The task: Once you reach the line with "Disable Internet Access Priority", transcribe it and every line after it to the end of the records, exactly, but not the pictures.

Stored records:
***

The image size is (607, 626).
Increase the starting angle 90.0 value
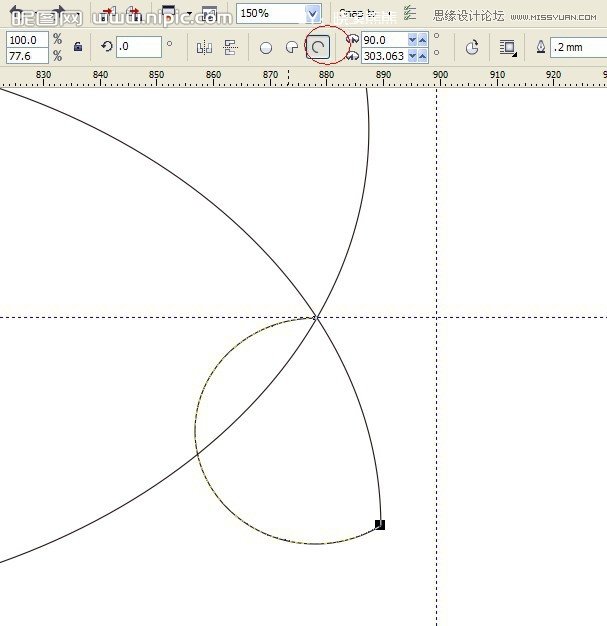point(421,37)
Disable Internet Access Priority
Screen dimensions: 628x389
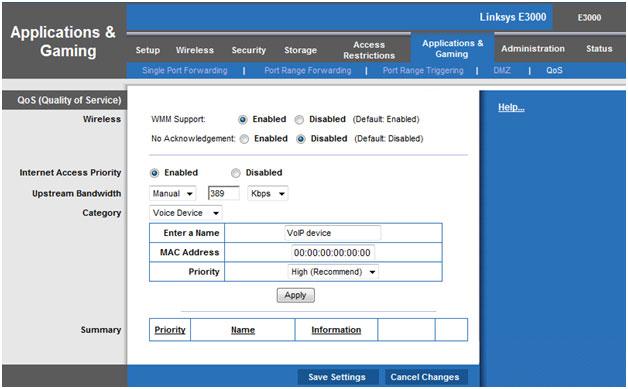(x=236, y=173)
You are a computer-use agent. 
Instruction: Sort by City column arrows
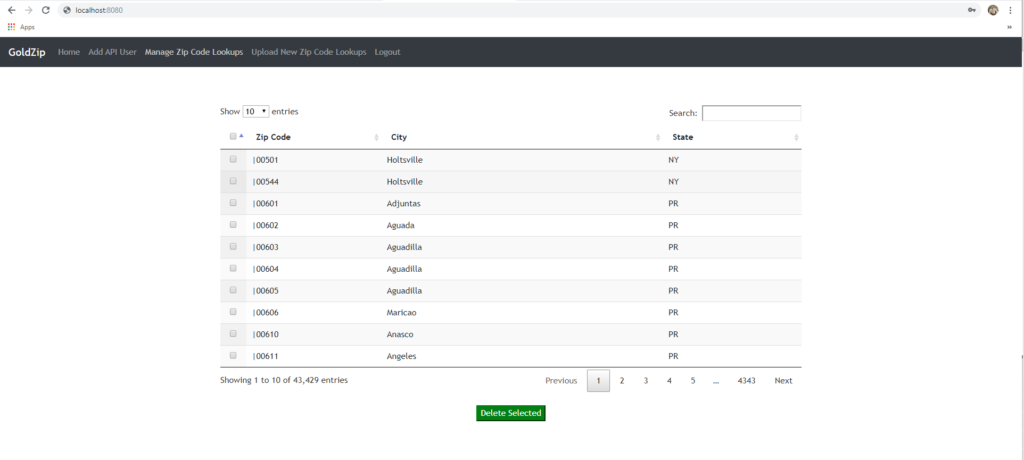coord(658,138)
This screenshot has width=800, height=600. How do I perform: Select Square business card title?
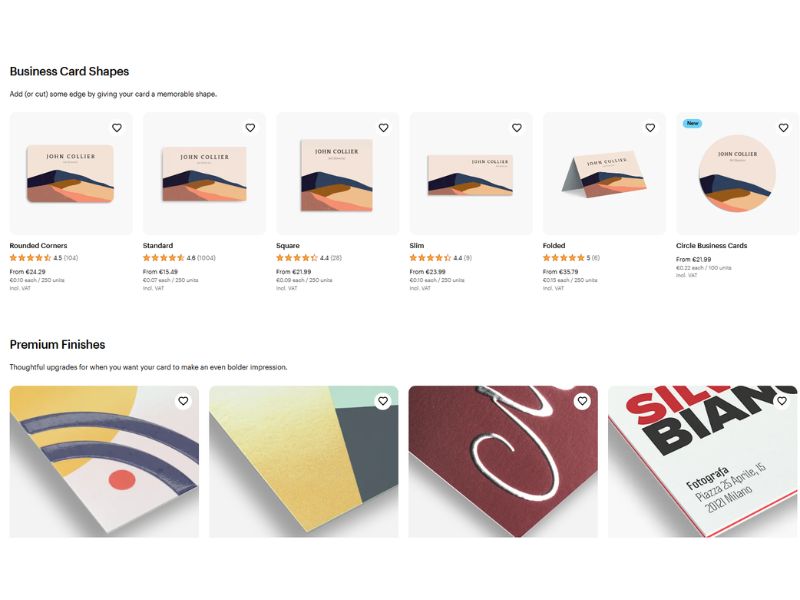click(288, 245)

***

Result of the task:
Disable Internet Access Priority
Screen dimensions: 628x389
(x=236, y=173)
You are a computer-use agent. 
Instruction: Sort by City column arrows
coord(658,138)
This screenshot has width=800, height=600. How do I perform: Select Square business card title?
click(288, 245)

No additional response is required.